Please set down each of the lines below once more, exactly, omitting all pictures.

[Opening Input data section]

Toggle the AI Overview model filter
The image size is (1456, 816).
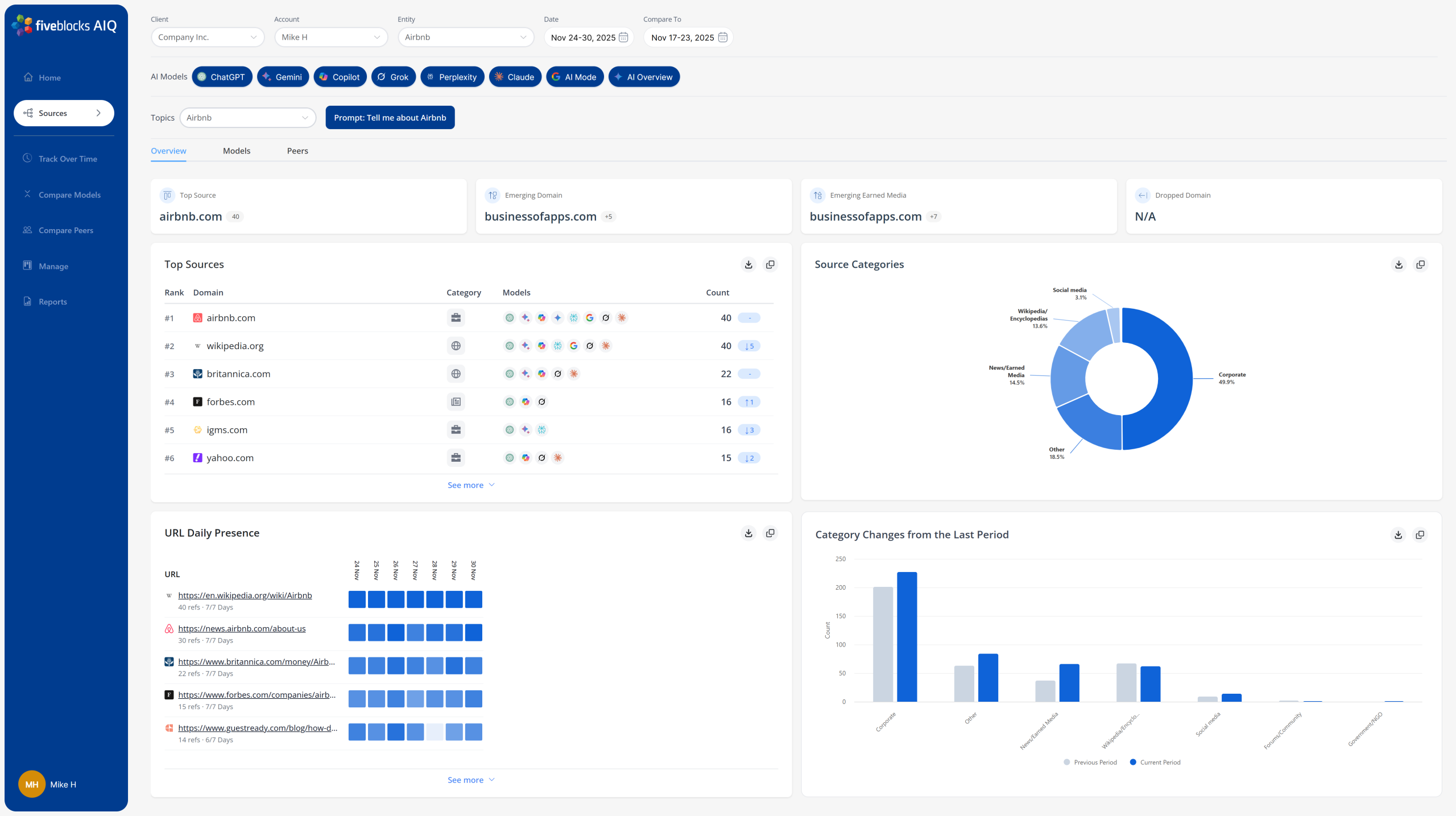(x=644, y=77)
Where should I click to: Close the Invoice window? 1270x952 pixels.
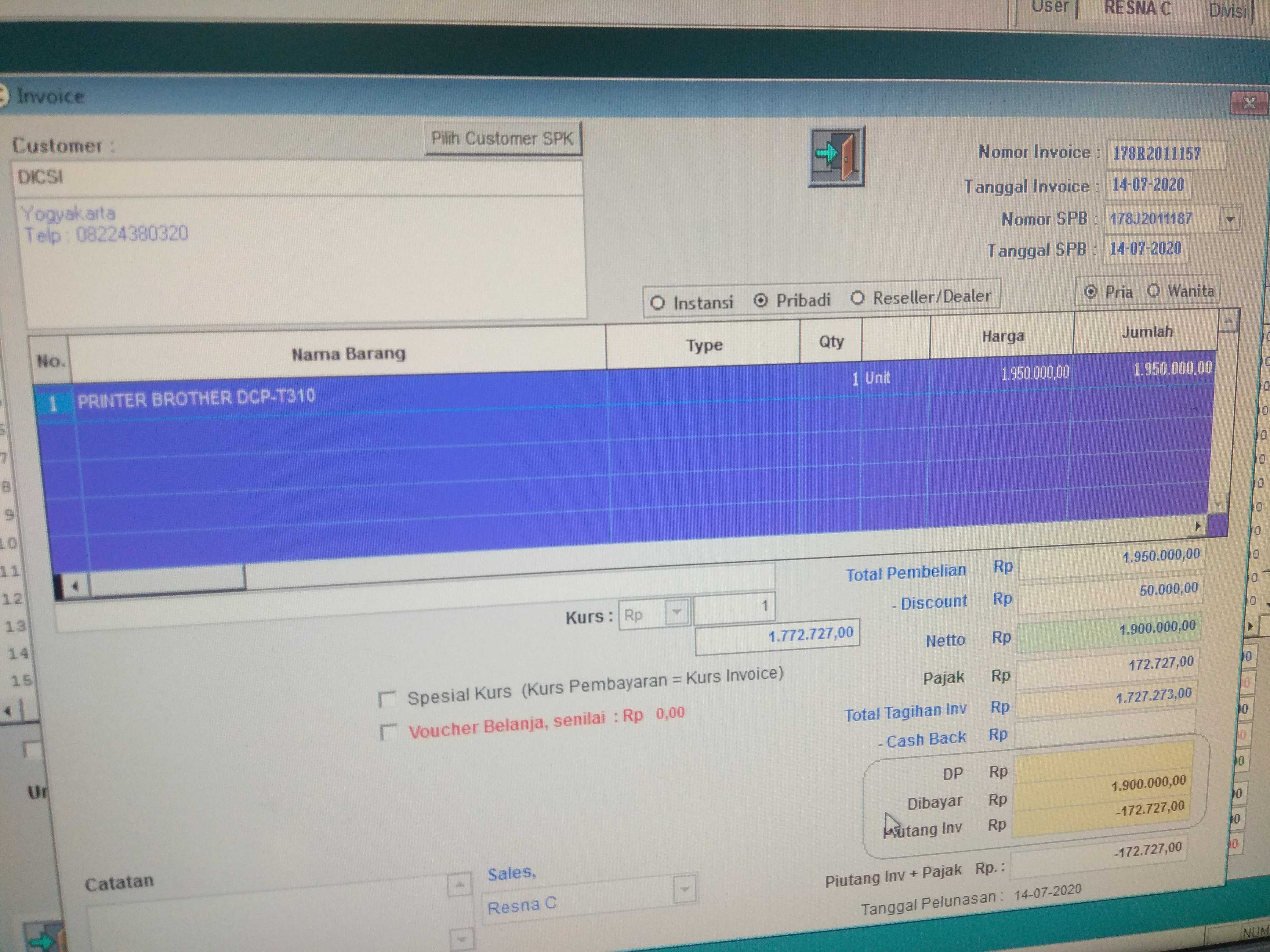click(1249, 103)
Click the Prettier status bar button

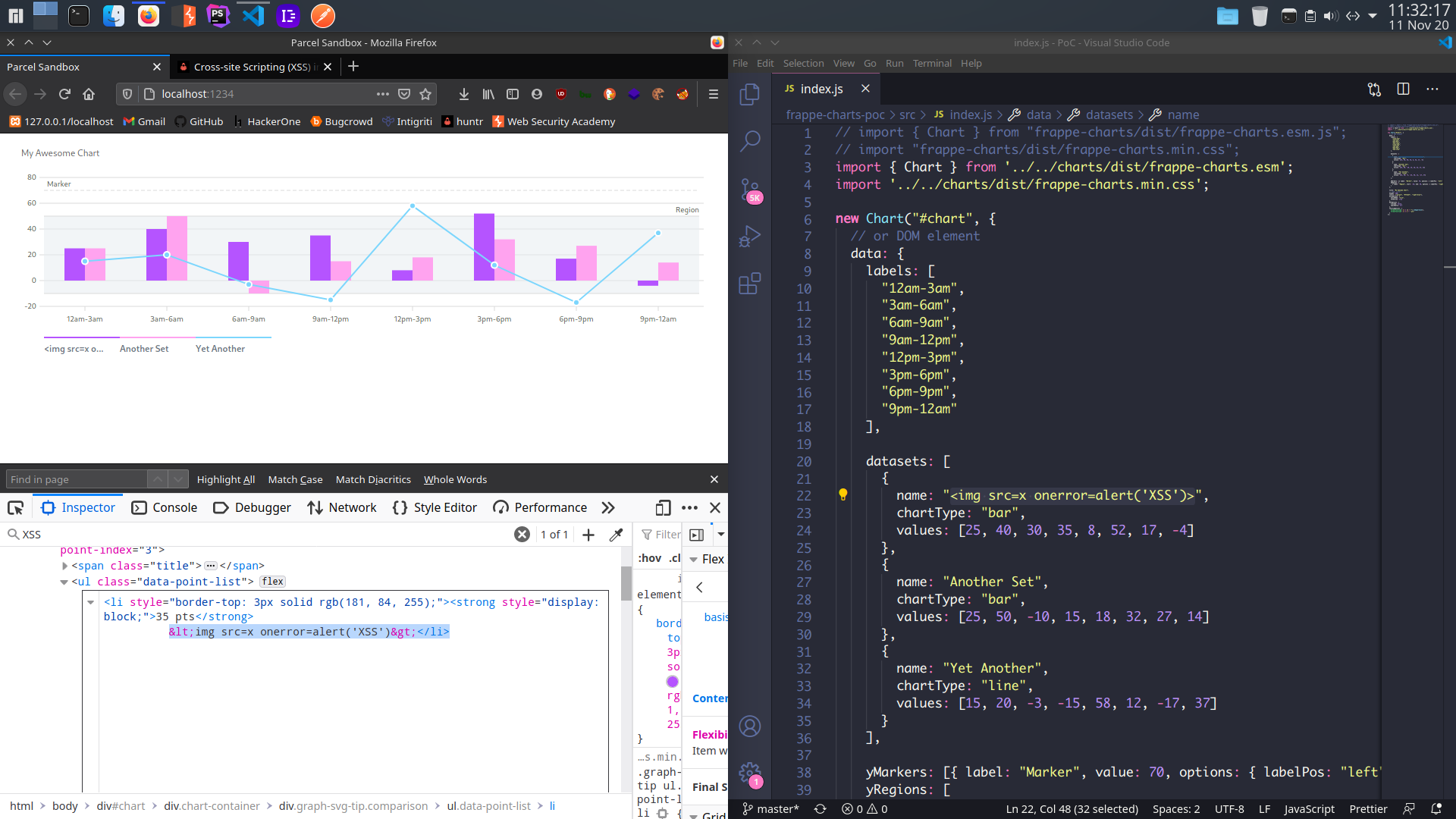coord(1367,809)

[Closing Input data section]

- [Solution to the problem]
Toggle the AI Overview model filter
The image size is (1456, 816).
(x=644, y=77)
Where should I click to: Close the Invoice window? 1270x952 pixels.
click(1249, 103)
Click the Prettier status bar button

coord(1367,809)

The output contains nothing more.